[Opening Entries supplied section]
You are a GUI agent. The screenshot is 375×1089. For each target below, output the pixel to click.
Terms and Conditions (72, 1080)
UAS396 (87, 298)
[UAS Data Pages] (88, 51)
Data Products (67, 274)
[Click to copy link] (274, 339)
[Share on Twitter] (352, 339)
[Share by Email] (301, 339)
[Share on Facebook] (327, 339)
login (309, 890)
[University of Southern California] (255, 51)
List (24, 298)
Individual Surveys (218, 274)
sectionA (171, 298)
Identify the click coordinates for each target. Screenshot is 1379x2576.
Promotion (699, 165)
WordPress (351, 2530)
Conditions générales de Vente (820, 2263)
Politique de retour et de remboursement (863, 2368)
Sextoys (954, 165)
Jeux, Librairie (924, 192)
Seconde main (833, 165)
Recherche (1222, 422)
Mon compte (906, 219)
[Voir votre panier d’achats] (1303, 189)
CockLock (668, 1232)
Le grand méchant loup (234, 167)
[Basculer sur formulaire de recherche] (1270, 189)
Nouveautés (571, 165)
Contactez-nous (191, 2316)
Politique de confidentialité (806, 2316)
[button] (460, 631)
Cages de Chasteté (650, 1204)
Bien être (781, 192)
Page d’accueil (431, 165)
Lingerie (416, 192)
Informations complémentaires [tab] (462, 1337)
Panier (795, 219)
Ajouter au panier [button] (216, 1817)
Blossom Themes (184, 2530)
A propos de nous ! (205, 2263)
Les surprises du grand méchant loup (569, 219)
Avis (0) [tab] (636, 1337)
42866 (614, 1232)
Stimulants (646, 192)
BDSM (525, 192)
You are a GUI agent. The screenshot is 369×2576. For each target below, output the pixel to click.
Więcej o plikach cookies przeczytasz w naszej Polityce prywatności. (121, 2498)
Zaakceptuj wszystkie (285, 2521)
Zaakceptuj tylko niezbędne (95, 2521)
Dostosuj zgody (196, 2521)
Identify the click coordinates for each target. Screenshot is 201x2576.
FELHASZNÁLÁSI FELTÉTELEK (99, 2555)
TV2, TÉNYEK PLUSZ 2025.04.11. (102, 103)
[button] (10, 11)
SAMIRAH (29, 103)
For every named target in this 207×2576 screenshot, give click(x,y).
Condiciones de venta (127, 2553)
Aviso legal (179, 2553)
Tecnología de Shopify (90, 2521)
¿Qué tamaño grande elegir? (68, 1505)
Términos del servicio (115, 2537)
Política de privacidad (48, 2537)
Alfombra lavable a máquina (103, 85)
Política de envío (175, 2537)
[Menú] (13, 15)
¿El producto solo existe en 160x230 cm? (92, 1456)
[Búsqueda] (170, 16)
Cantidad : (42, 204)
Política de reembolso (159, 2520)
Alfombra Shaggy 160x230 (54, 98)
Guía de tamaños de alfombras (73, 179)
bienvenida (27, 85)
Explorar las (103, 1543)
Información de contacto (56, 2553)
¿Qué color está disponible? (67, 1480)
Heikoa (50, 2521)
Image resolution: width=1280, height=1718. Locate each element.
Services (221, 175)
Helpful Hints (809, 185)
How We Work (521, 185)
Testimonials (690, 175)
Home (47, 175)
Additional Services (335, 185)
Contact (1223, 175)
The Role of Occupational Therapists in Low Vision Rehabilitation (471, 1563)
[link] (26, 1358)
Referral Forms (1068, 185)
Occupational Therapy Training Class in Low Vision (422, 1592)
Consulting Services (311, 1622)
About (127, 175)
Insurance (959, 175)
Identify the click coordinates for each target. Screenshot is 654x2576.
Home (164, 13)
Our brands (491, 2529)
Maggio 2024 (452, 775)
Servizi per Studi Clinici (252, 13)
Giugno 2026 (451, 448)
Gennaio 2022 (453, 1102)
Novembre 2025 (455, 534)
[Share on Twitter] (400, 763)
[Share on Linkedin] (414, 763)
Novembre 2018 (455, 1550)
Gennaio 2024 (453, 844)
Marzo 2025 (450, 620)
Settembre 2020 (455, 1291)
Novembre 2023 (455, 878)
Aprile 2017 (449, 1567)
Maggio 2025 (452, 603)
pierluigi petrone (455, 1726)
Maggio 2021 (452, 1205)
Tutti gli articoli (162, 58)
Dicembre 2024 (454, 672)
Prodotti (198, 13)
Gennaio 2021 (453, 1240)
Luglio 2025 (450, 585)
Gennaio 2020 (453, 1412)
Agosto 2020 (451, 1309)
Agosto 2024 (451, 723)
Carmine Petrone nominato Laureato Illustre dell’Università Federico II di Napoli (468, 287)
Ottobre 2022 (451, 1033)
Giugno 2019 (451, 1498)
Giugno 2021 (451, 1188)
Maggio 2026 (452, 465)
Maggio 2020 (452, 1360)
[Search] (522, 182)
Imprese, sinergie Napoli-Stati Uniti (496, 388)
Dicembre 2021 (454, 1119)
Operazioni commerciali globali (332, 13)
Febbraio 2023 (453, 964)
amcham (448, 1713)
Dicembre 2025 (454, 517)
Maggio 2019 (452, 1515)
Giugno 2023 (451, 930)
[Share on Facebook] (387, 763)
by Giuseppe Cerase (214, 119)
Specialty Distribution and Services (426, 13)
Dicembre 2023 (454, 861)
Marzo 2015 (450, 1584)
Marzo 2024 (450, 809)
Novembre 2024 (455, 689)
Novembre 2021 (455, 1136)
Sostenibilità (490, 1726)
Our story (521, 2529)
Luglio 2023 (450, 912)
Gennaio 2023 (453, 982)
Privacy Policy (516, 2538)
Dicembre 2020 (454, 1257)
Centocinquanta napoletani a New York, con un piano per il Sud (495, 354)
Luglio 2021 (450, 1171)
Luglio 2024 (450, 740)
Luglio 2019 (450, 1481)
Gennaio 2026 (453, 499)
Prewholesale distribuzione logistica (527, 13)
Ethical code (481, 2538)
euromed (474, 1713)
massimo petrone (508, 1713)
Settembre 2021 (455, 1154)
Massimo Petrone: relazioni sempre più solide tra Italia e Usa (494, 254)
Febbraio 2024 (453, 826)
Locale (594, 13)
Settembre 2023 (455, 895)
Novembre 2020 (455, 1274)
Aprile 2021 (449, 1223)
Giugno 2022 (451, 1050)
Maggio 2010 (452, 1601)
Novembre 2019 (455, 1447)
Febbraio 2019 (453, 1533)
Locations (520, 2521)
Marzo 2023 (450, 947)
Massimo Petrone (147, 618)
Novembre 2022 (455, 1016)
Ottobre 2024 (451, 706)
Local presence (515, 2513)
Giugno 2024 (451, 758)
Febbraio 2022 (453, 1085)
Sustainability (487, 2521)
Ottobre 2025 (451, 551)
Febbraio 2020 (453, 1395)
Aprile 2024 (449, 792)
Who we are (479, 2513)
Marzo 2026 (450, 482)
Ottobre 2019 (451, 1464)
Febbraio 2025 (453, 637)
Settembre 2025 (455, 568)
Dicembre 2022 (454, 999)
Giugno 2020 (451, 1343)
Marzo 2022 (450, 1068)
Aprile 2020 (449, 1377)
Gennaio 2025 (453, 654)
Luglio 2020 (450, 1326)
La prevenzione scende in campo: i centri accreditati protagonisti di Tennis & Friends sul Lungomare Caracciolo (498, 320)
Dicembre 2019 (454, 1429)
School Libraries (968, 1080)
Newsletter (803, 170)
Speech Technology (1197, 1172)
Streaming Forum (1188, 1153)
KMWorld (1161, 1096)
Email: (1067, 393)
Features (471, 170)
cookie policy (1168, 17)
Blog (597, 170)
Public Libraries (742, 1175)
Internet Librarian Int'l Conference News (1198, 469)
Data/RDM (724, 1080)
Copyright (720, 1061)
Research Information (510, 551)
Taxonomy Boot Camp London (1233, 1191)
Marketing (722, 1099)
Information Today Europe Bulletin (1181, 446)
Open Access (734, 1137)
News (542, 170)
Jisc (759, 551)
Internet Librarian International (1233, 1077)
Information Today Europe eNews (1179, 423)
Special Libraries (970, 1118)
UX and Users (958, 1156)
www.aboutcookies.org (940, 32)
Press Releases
[Closing Entries supplied section]
- [Problem]: Everything from the line containing "Massimo Petrone (147, 618)" through the line containing "Gennaio 2025 (453, 654)" in the material above should be retyped exactly, both ends included, and nothing more.

- [Response area]:
Massimo Petrone (147, 618)
Novembre 2022 (455, 1016)
Ottobre 2024 (451, 706)
Local presence (515, 2513)
Giugno 2024 (451, 758)
Febbraio 2022 (453, 1085)
Sustainability (487, 2521)
Ottobre 2025 (451, 551)
Febbraio 2020 (453, 1395)
Aprile 2024 (449, 792)
Who we are (479, 2513)
Marzo 2026 (450, 482)
Ottobre 2019 (451, 1464)
Febbraio 2025 (453, 637)
Settembre 2025 (455, 568)
Dicembre 2022 (454, 999)
Giugno 2020 (451, 1343)
Marzo 2022 (450, 1068)
Aprile 2020 (449, 1377)
Gennaio 2025 (453, 654)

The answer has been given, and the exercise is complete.